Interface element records
** begin **

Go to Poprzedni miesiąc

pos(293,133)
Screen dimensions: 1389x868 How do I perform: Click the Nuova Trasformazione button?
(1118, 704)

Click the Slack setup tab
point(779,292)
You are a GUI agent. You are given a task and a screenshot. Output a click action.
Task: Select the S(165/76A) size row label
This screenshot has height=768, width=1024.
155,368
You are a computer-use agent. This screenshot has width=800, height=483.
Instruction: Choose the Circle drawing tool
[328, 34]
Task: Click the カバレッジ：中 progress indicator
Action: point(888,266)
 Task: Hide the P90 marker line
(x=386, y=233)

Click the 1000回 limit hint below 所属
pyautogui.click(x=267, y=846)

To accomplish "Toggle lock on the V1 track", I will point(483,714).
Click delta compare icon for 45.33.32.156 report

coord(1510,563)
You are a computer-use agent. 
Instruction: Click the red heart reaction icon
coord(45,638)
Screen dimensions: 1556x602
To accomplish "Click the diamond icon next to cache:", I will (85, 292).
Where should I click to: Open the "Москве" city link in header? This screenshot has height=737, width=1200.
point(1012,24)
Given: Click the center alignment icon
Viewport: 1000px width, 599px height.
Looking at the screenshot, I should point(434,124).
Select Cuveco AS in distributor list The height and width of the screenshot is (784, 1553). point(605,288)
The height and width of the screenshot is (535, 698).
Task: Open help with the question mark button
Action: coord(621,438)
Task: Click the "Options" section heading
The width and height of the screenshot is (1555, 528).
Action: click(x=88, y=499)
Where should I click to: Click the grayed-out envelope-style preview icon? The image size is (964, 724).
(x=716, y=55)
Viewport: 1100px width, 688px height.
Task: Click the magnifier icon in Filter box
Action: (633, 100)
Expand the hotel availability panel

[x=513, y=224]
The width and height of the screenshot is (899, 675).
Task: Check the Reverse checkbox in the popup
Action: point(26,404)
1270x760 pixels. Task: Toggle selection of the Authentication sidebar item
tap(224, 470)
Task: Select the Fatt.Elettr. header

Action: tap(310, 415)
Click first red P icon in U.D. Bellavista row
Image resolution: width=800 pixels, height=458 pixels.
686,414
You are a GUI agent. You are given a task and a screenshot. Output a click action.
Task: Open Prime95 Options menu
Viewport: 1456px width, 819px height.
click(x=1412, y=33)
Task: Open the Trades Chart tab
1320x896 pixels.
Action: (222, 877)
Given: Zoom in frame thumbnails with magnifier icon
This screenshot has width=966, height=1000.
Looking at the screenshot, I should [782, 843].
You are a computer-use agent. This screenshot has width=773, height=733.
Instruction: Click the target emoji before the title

** end **

- _Given exercise_
Write out the lines above word for word, beginning with the line that contains "I will point(483,714)." and ending with the line that contains "Action: click(x=88, y=499)".

- _Correct answer_
To accomplish "Toggle lock on the V1 track", I will point(483,714).
Click delta compare icon for 45.33.32.156 report

coord(1510,563)
You are a computer-use agent. 
Instruction: Click the red heart reaction icon
coord(45,638)
Screen dimensions: 1556x602
To accomplish "Click the diamond icon next to cache:", I will (85, 292).
Where should I click to: Open the "Москве" city link in header? This screenshot has height=737, width=1200.
point(1012,24)
Given: Click the center alignment icon
Viewport: 1000px width, 599px height.
Looking at the screenshot, I should point(434,124).
Select Cuveco AS in distributor list The height and width of the screenshot is (784, 1553). point(605,288)
The height and width of the screenshot is (535, 698).
Task: Open help with the question mark button
Action: coord(621,438)
Task: Click the "Options" section heading
The width and height of the screenshot is (1555, 528).
Action: click(x=88, y=499)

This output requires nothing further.